Cependant elle n’avait pas pour lui un bien grand attachement : elle avait une vague défiance à l’endroit de toutes ces allures caressantes si correctes et si merveilleusement attentives. L’enfant grandissait ; elle commença à s’inquiéter de plus en plus vivement de son avenir… Une circonstance inattendue vint la tirer de peine.
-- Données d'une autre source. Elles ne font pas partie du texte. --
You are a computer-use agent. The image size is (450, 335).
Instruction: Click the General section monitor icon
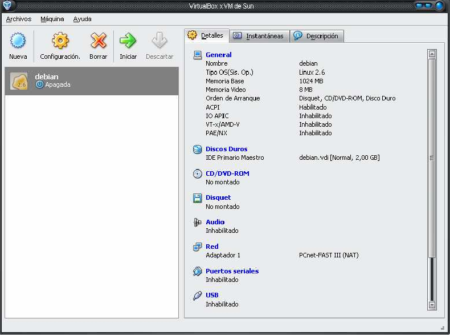click(x=197, y=55)
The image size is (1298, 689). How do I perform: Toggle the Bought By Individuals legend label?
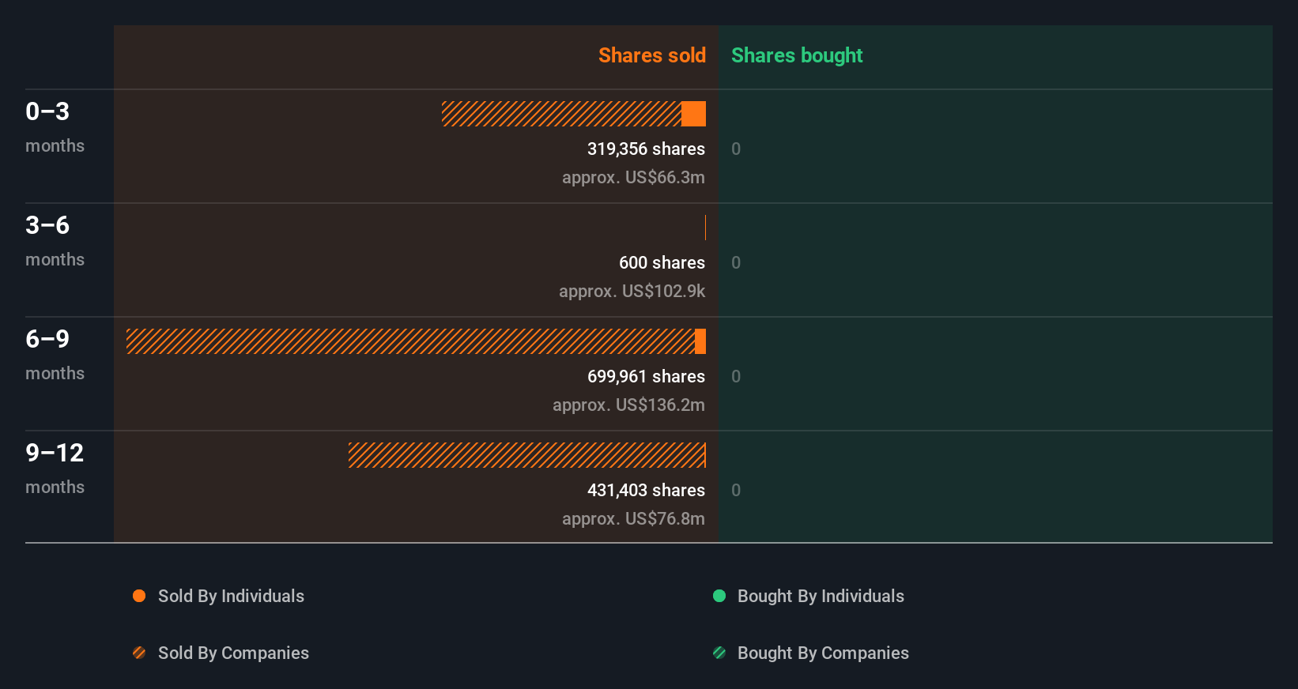click(x=821, y=596)
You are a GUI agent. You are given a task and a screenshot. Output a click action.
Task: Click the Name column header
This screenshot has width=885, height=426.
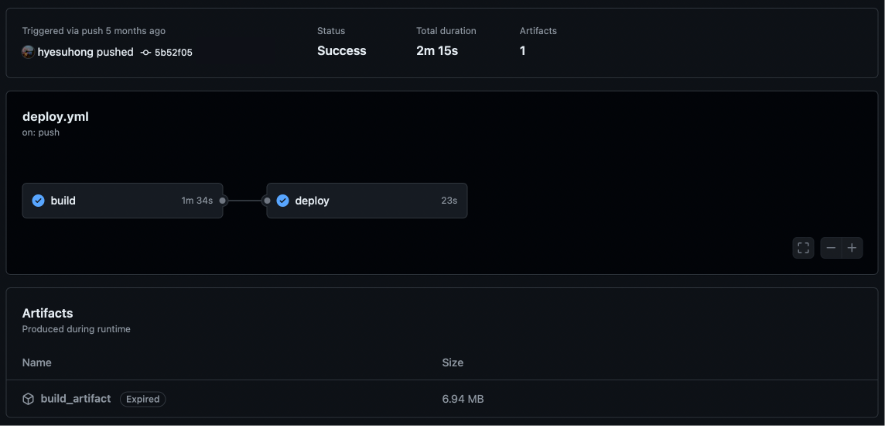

Un jour, il y a juste huit ans, elle reçut la visite d’un monsieur Peotre Mikhaïlytch Benevolenski, conseiller de collège et chevalier. Il se posait en amateur des arts, mais cet amour était chez lui bien désintéressé, car à vrai dire il n’y en avait aucun dans lequel il fût réellement connaisseur. Quand on le voyait prendre feu pour telle musique ou pour tel tableau, on devait naturellement se demander en vertu de quelle loi mystérieuse et inexplicable cette passion avait pu se former chez un homme positif, matériel, évidemment médiocre… Au reste, nous avons bon nombre de ces hommes-là dans notre chère Russie. L’amour qu’ils portent aux arts et aux artistes leur donne un air si étrange, que c’est, la plupart du temps, un supplice que de les voir et de les entendre s’évertuer à faux, s’échauffer à froid ; ce qui se sent tout d’abord à leur manière emphatique de nommer Raphaël et Corregio, le divin Sanzio, l’inimitable de Allegris.

Le lendemain de l’arrivée de M. Benevolenski, Tatiane Borissovna, au thé du matin, dit à son gentil neveu de montrer ses petits dessins.

« Comment, il cultive le dessin ? dit avec quelque surprise M. Benevolenski ; et il fit un charmant sourire à l’enfant.